Así como en otras disciplinas, la búsqueda de la sostenibilidad llegó también a las edificaciones. No se trata de algo nuevo: diferentes culturas y pueblos, antes de crear sus viviendas, estudiaron los recursos que les ofrecía la naturaleza. Esta forma de diseño y construcción vuelve a poner en valor el encuentro con el entorno.


Alrededor del año 400 a.C. el dramaturgo griego Esquilo y el filósofo Sócrates destacaron la importancia de orientar las casas hacia el sol para aprovechar su luz. Tres siglos después, el arquitecto e ingeniero romano Marco Vitruvio Polión indicaba en su obra Los diez libros de arquitectura: “Los edificios privados estarán correctamente ubicados si se tiene en cuenta, en primer lugar, la latitud y la orientación donde van a levantarse”, según recopila la publicación “Let It Shine: The 6.000-Year Story of Solar Energy” citada por Arquitectura y Energía.

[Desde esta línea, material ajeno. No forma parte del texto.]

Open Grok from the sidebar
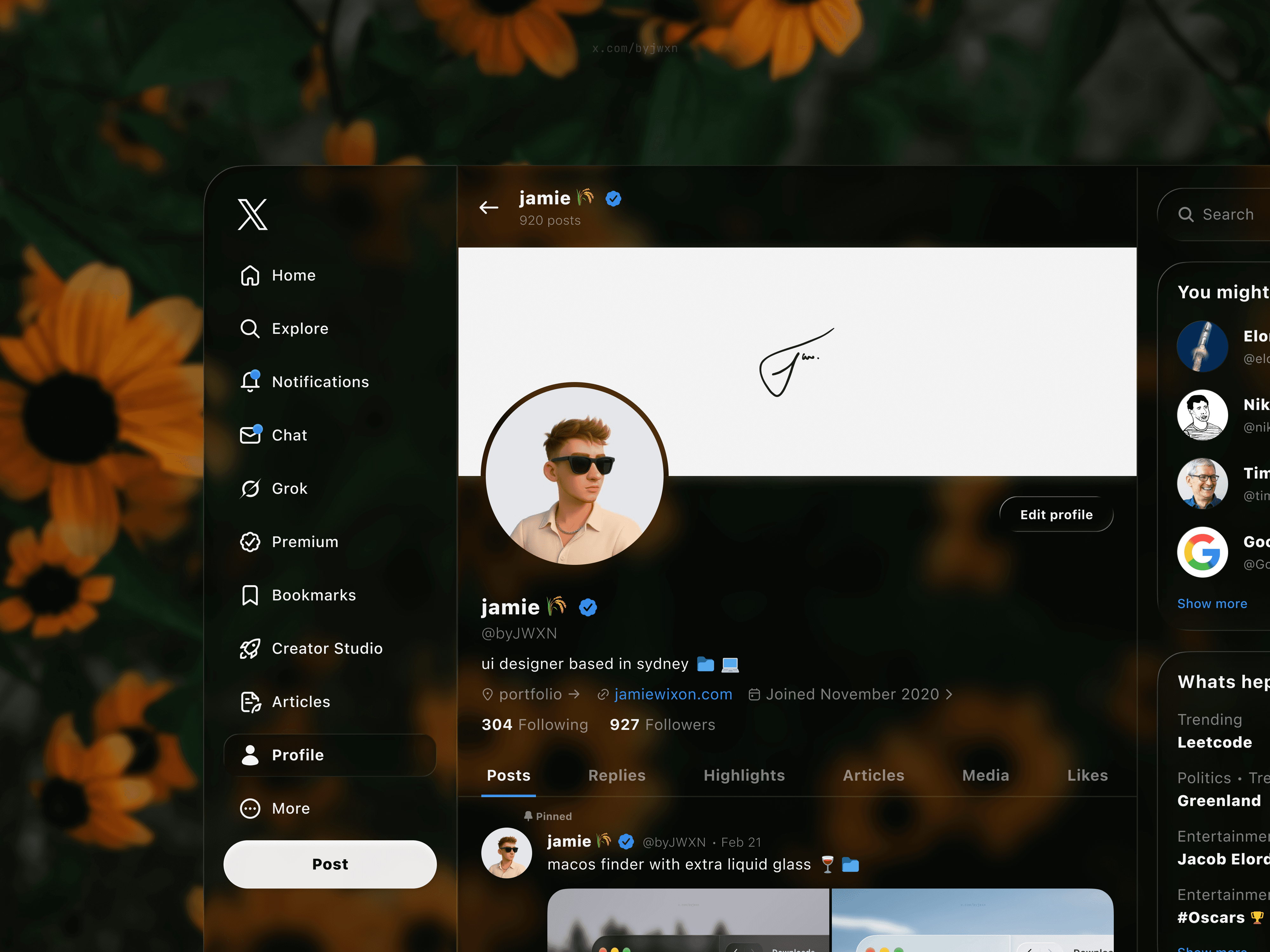 (289, 488)
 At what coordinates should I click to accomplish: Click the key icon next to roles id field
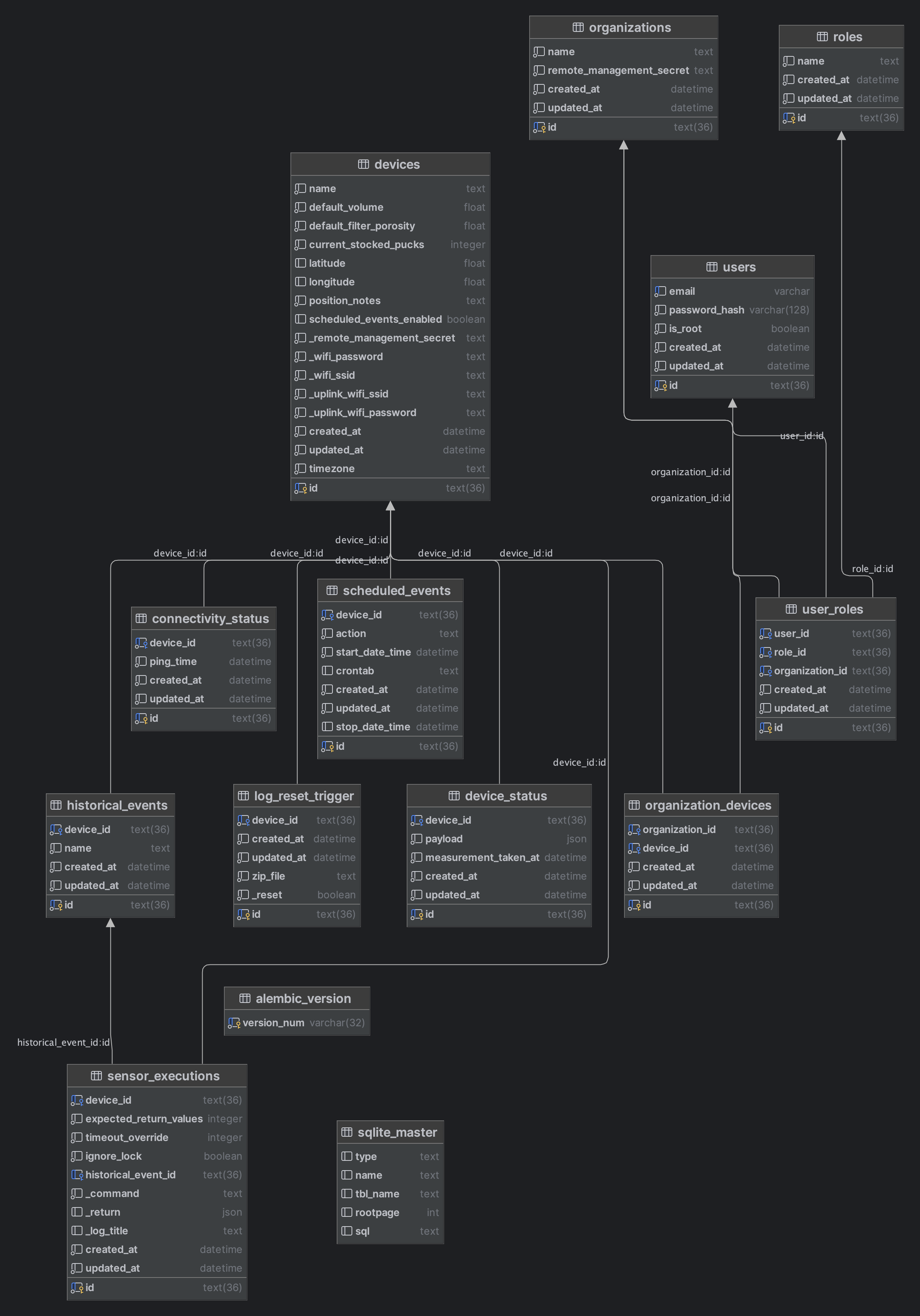pyautogui.click(x=790, y=118)
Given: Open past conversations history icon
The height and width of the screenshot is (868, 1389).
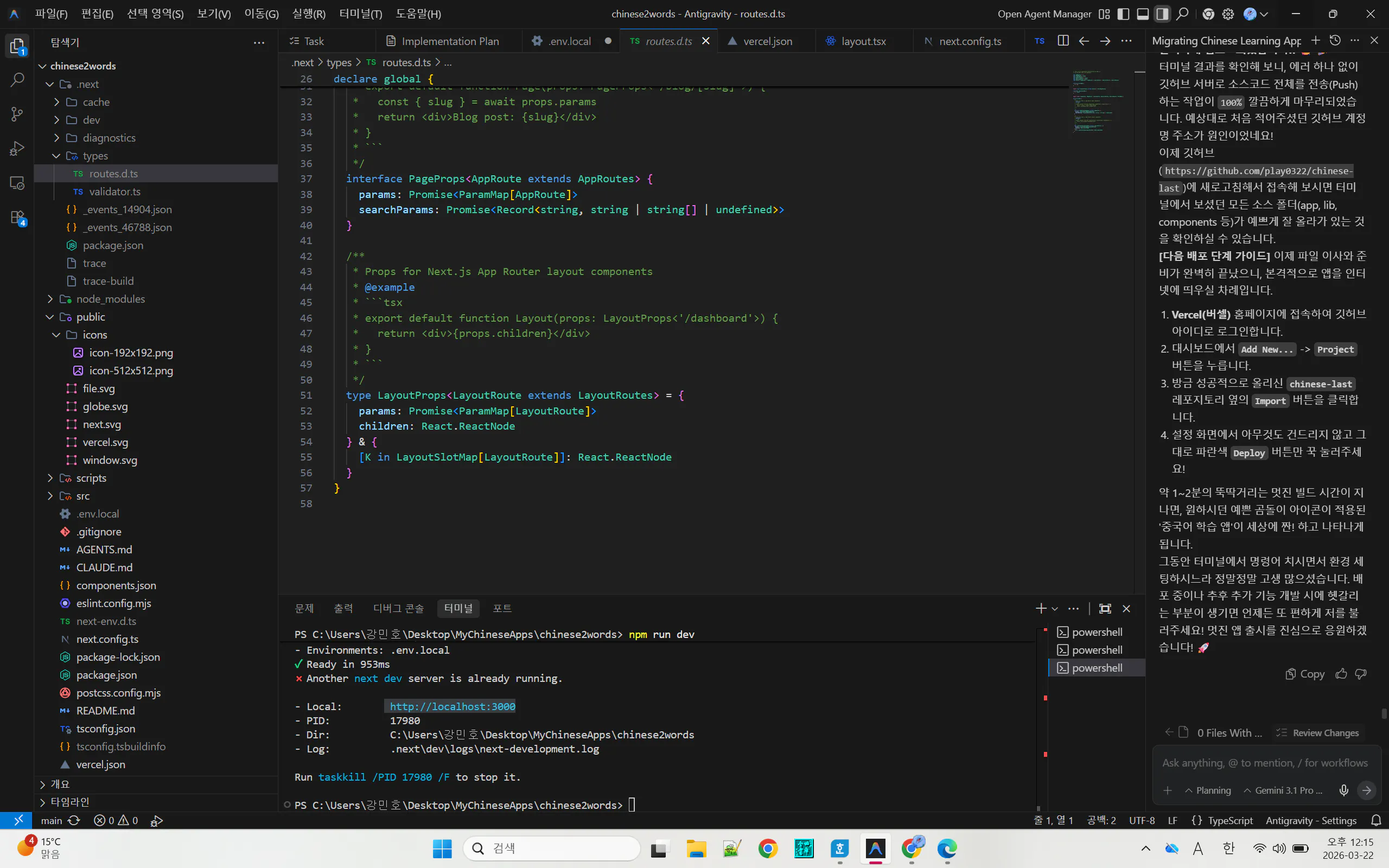Looking at the screenshot, I should click(x=1335, y=41).
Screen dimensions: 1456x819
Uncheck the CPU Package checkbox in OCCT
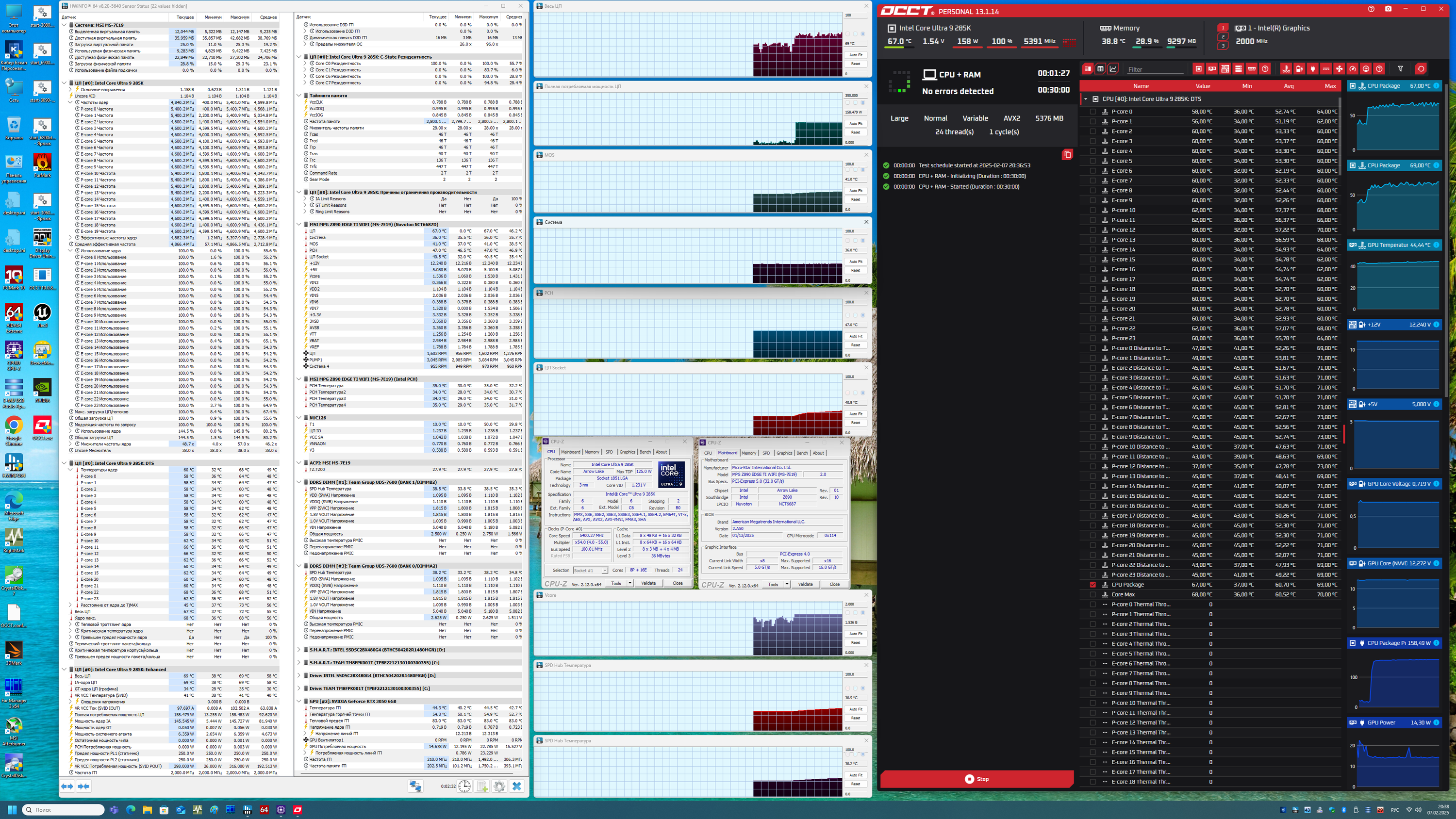point(1092,585)
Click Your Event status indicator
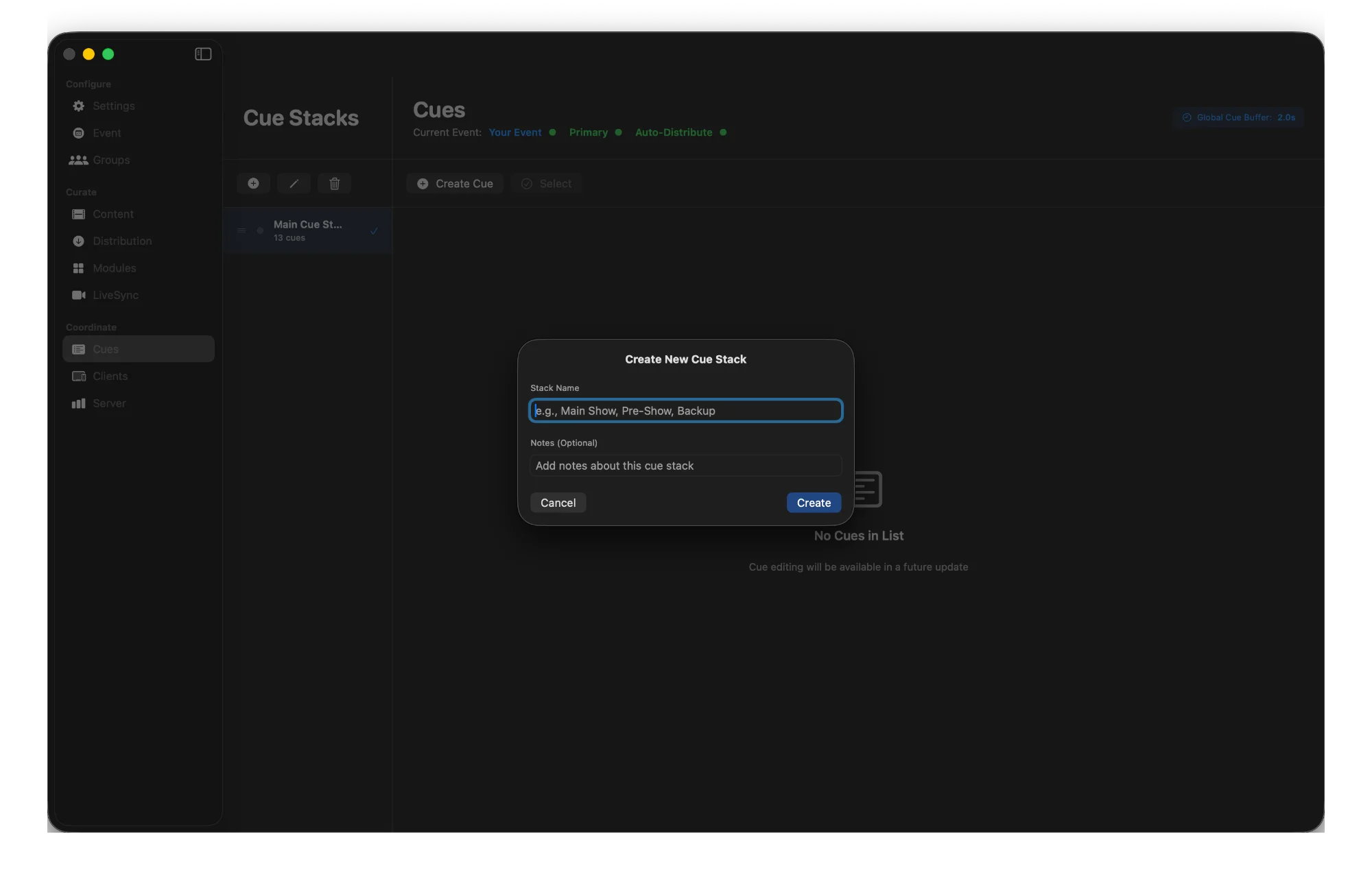 (x=514, y=132)
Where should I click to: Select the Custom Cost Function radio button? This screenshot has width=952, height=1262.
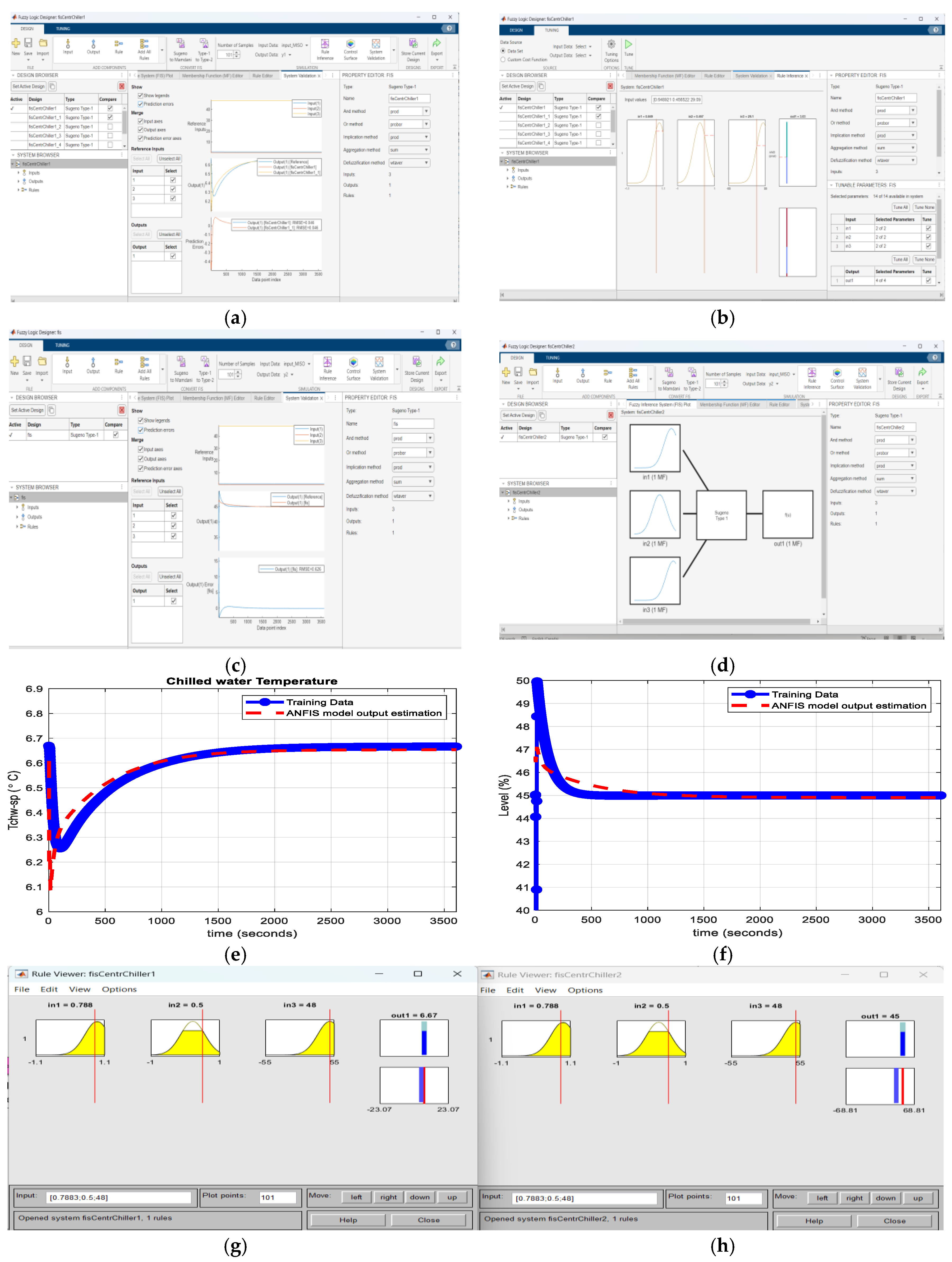pos(503,59)
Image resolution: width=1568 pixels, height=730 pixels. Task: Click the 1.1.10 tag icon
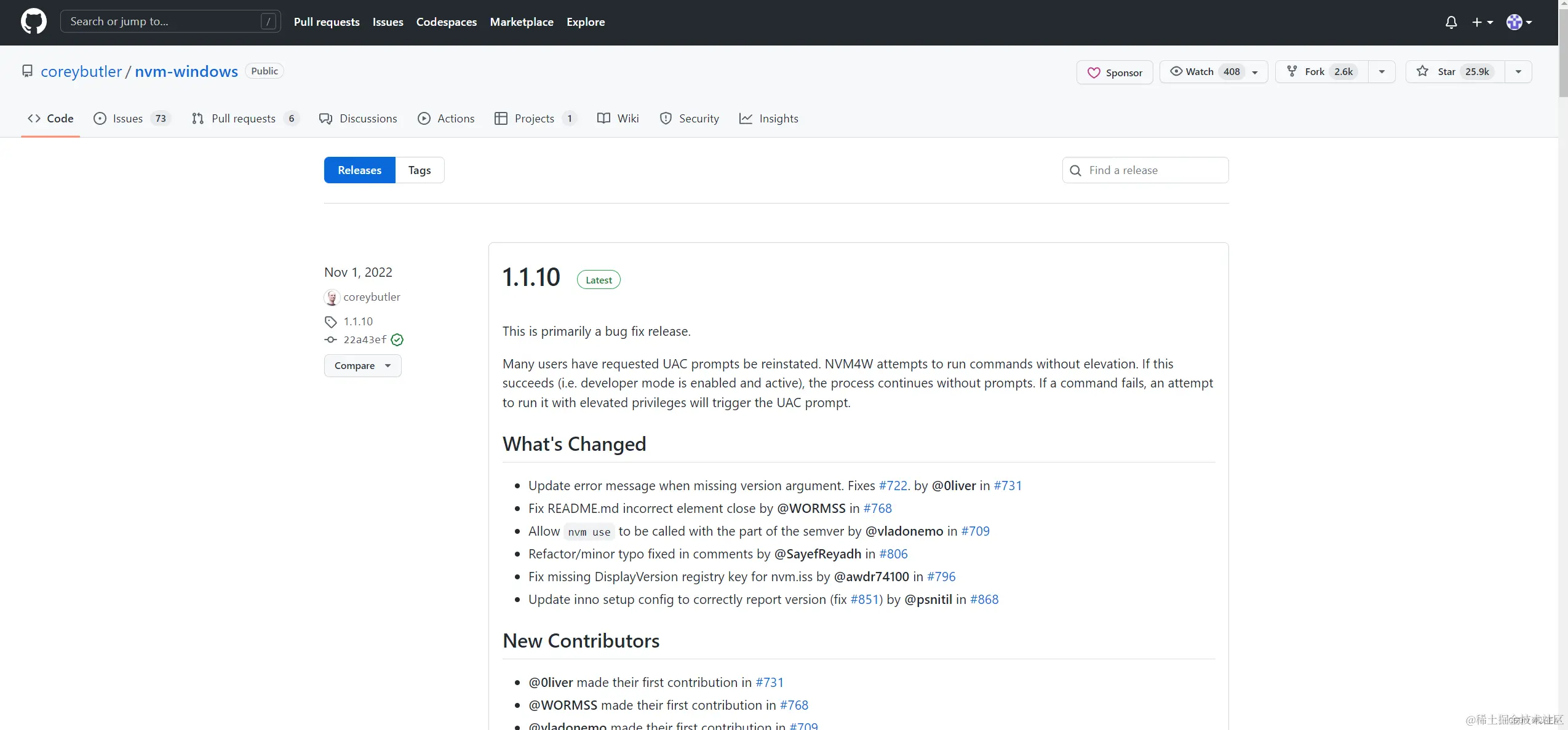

El diseño y la construcción de una vivienda o edificio de este tipo comienzan, entonces, al analizar las condiciones naturales en las que estará inmersa para aprovecharlas  –adaptándose a las estaciones del año–, y reducir así el impacto ambiental y el consumo de energía. Las características que toma en cuenta la arquitectura bioclimática son: la trayectoria solar para orientar la vivienda y definir su mejor forma; la capacidad de mantener el calor o impedir su ingreso, además de cómo se transmite en los materiales y la ventilación cruzada, para favorecer el ingreso de aire. El clima está en el centro de estos proyectos.

Decisiones amigables

“Al optar por actuar de manera sostenible decidimos construir ciudades donde todos los ciudadanos disfruten de una digna calidad de vida y formar parte de la dinámica productiva de la ciudad generando prosperidad compartida y estabilidad social sin perjudicar al medio ambiente”, sostiene el objetivo 11 de desarrollo sostenible de la Organización de Naciones Unidas (ONU). Arquitectura verde, eco-arquitectura, edificios sostenibles o sustentables también aparecen en el radar cuando se busca un menor impacto en el medio ambiente. La meta de estas ramas está alineada con la de la construcción bioclimática, aunque el eje no necesariamente está puesto en el clima. Aparecen, por ejemplo, el uso de materiales reciclados –como la fibra de celulosa de papel reutilizado o el hormigón a partir de caucho–, otros que pueden ser reciclables a futuro, la elección de la madera (tanto en su forma pura como en fibras o paneles OSB), las aberturas con doble vidriado hermético (DVH), la separación y reciclado de residuos y el tratamiento del agua. Al construir un proyecto, el impacto negativo en el entorno que lo rodea debe ser el menor posible.

En la Argentina

La sede del gobierno de la Ciudad de Buenos Aires en Parque Patricios, proyectado por Norman Foster, fue la primera oficina pública de Sudamérica con normas de calidad ambiental. Entre sus características, se destaca que las mesas de trabajo reciben más cantidad de luz del día gracias a los patios interiores, los laterales de hormigón se aprovechan de manera térmica y tiene su fachada a la sombra, reutiliza el agua y potencia la ventilación natural. La torre Madero Office, obra del estudio local MRA+A, inaugurada en 2010, fue el primer edificio argentino en tener una validación Leed Core & Shell plata: tiene paneles solares para la producción de agua caliente, frentes vidriados que permiten el aprovechamiento de la luz natural y visuales al exterior, reducción en consumo de agua mediante la instalación de artefactos sanitarios y griferías eficientes de bajo consumo, recolección y almacenamiento de agua de lluvia para usarse en riego y sistemas de aire acondicionado.

Por otro lado, diferentes instituciones locales buscan el crecimiento de la arquitectura sostenible, como el Laboratorio en Arquitectura y Hábitat Sustentable de la Universidad Nacional de La Plata. Argentina Green Building Council –sede local de una organización mundial–, indica puntos a seguir para calificar cuán sostenible es un edificio. En 2016, en San Luis se inauguró el que fue el primer barrio bioclimático del país: un proyecto de 35 viviendas que generan energía con paneles solares –para calentar agua y calefaccionar por losa radiante, por ejemplo– y cuentan con equipamiento para reutilizar el agua y aislamiento térmico en paredes, techos y aberturas.